Start of Entries shown

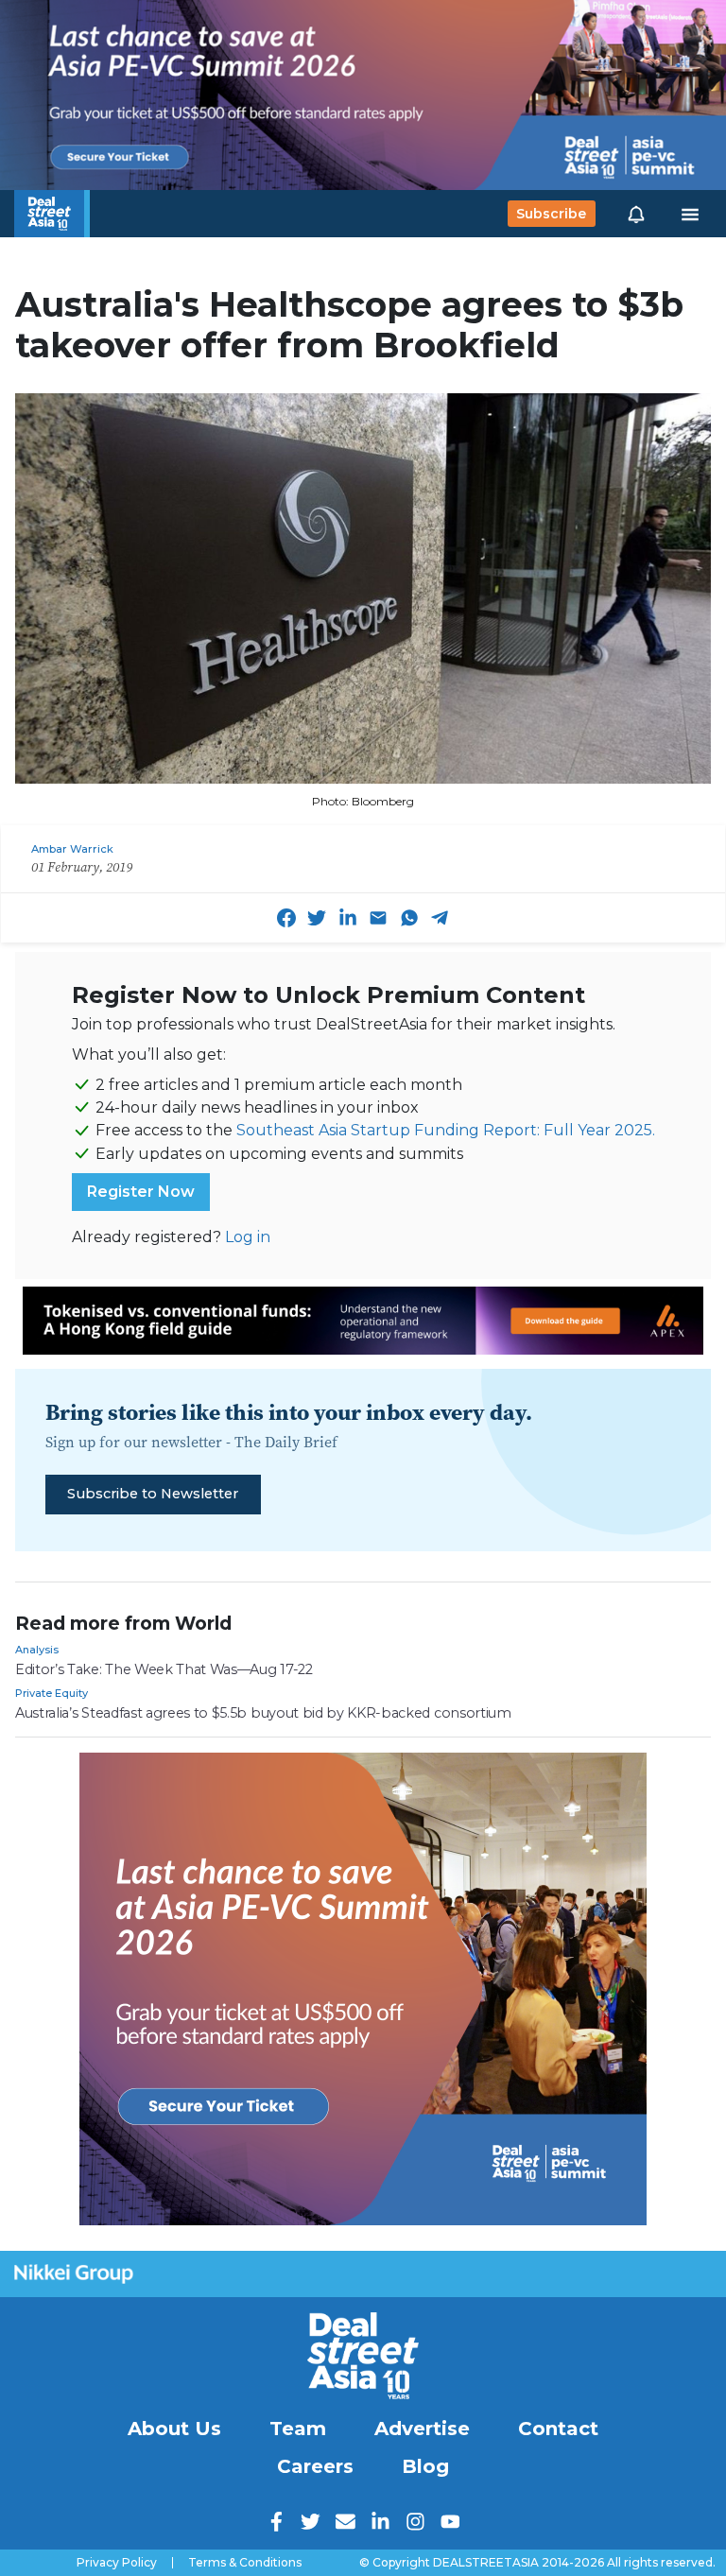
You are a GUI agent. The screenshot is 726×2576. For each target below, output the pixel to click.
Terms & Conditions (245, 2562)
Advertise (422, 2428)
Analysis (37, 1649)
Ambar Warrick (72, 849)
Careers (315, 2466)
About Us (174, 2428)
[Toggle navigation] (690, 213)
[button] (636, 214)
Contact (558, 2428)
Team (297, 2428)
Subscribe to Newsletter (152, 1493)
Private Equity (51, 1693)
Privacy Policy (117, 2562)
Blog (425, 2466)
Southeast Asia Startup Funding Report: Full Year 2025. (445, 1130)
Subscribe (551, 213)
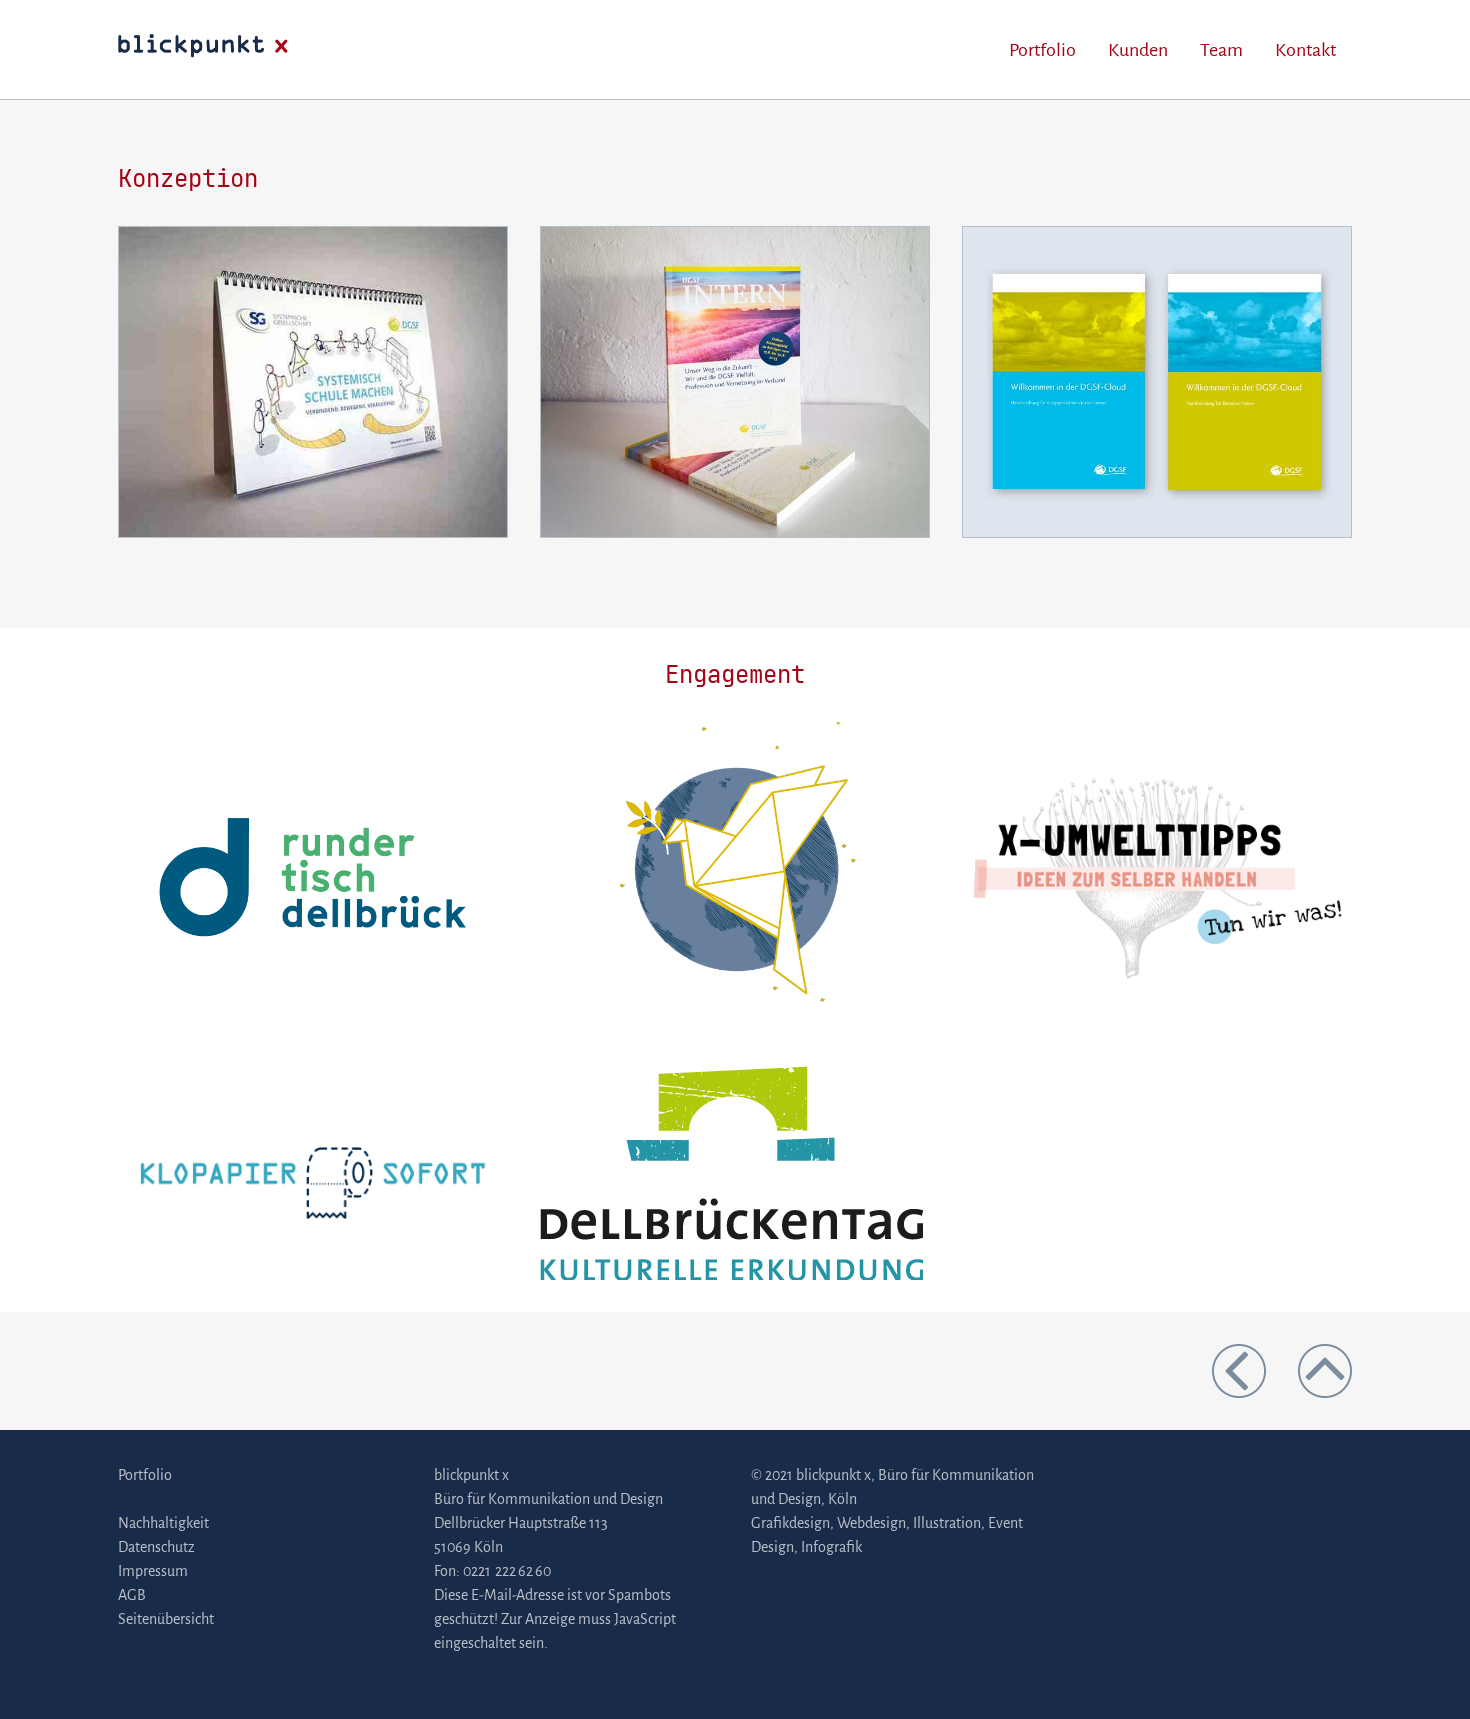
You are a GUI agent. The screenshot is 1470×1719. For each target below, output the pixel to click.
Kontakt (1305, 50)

End of Entries shown

Action item: In the records above, each line with the string "Subscribe" should be copied.

Task output:
Subscribe to Newsletter (152, 1493)
Subscribe (551, 213)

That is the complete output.